Day 4: Travel from Paros to Santorini

  • Re-board the ferry in Parikia (and grab a gyro for lunch before you go), then settle in for the 3-ish hour journey to Santorini
  • The ferry will drop you off in the caldera at the bottom of the cliffs. Make sure transportation is arranged to take you to your hotel because it is not somewhere you can just walk from.
  • Once you get settled in your accommodations, you can look into one of the many boat tours around the caldera, most of which will take you to the small (active) volcano in the middle of the caldera, let you swim in a geothermal pool in the caldera, and then drop you off for a donkey ride up the hundreds of steps into Oia.
  • Oia is breathtaking. It is everything you’d ever want out of white-washed Greek village. But it is TOURISTY. Food is pricier, the streets are busier, and it’s nearly impossible to get a taxi from Oia to anywhere else on the island after sunset. You have to go there, but go there with those caveats in mind.

Day 5: Santorini

  • Take a Santorini Wine Tour; most Greek wines you see in the US are going to be Santorini whites called Assyrtiko. It’s a dryer white, somewhat akin to a pinot grigio. It’s crazy to see how the grapes are grown on the volcanic soil of the island.
  • If you’re into archeology at all, Akrotiri is a very cool excavation of a Pompeii-like city that was buried under the ash when the volcano erupted, creating the caldera. Buses to Akrotiri leave from Fira regularly.

Day 6: Santorini

  • Visit the Black Sand Beach in Perissa. Located on the opposite side of the island from the famous caldera, the black “sand” beach is a great place to relax and drink some beverages in a lounge chair. Be forewarned, though, that the sand is gritty and rocky, so sandals or water shoes are a good idea.
  • After re-energizing in Perissa, you should try this hike from Fira to Oia. The views are incredible, but be prepared for some very sketchy trails and bring plenty of water.

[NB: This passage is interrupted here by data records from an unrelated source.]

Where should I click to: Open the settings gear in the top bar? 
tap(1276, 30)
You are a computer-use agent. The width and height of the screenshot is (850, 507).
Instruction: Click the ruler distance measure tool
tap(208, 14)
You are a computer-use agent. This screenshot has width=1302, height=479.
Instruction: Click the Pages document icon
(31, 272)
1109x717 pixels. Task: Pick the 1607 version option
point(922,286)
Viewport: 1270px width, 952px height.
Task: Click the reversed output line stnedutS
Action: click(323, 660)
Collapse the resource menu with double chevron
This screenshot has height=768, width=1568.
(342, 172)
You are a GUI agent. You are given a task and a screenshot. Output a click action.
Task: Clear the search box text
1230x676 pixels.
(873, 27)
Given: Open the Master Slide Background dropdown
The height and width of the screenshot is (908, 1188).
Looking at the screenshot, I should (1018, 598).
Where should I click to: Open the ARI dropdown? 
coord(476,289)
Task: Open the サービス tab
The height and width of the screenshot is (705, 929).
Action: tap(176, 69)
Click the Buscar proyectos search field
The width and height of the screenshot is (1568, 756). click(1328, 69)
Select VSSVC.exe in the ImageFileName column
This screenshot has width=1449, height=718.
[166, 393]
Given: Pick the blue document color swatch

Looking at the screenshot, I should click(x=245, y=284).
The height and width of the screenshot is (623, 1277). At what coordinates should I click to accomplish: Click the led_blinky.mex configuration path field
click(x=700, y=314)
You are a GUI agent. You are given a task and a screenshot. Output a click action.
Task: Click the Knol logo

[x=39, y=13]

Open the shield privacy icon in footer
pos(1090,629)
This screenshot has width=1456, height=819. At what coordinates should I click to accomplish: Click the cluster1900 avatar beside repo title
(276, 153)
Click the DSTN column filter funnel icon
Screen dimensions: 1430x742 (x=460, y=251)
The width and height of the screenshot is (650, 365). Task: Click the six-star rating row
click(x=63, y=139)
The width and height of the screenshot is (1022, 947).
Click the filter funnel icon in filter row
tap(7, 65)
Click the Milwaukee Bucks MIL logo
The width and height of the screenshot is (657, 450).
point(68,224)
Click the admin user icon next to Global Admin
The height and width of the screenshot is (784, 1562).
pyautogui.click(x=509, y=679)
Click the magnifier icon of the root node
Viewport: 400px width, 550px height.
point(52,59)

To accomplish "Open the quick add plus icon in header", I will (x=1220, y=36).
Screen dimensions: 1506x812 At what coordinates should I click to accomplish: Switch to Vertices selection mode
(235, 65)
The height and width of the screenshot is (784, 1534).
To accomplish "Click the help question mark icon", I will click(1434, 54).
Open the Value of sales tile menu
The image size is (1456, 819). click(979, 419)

Day 7: Travel from Santorini back to Athens

  • Either fly or take a ferry back to Athens. Ferries take about 8 hours, so settle in for a full day at sea. There are options for “speed ferries,” which cut about 3 hours off the trip. Don’t do the speed ferry if you in any way get motion sick. You will regret it.
  • Santorini also has it’s own small airport with daily flights back to Athens and some other destinations. The flight is only about an hour long, so well worth it if you want to spend as much time as possible soaking in Santorini.